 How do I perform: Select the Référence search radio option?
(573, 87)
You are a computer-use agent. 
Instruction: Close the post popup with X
----------------
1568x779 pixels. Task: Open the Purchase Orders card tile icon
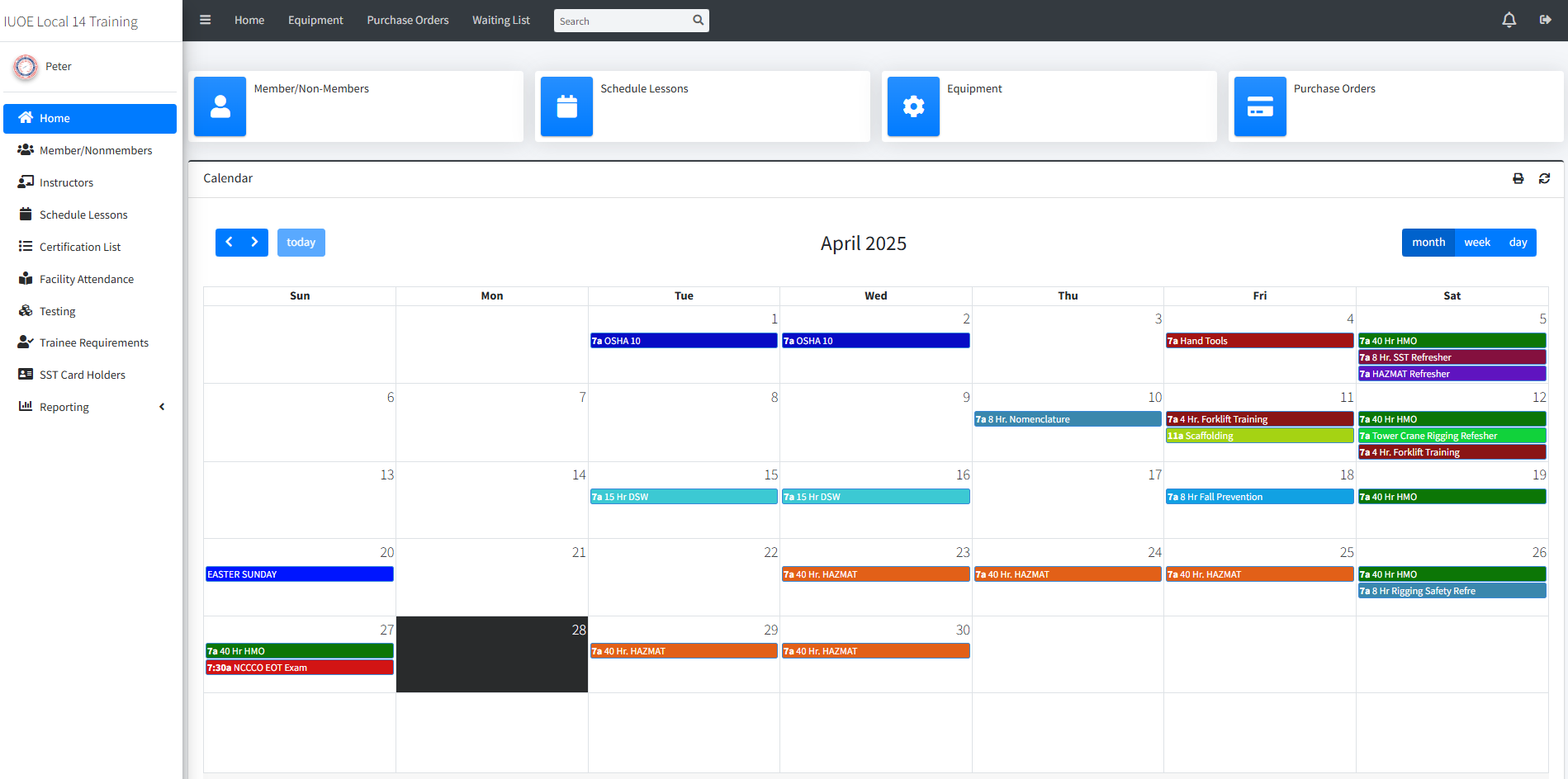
----------------
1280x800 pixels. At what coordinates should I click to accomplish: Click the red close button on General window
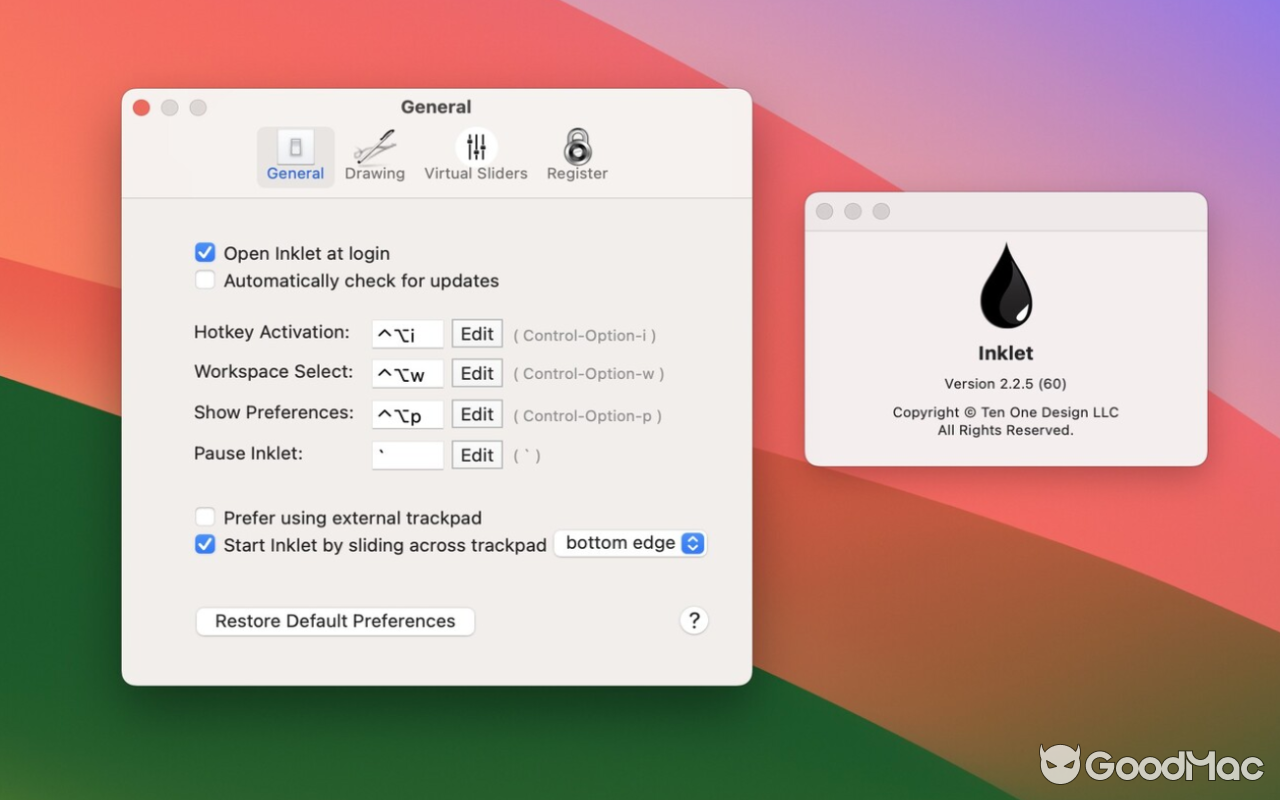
----------------
### [EXERCISE BRIEF]
From the records above, tally every line that contains the string "pixels"; the reply consists of that number alone.

### [EXERCISE SOLUTION]
2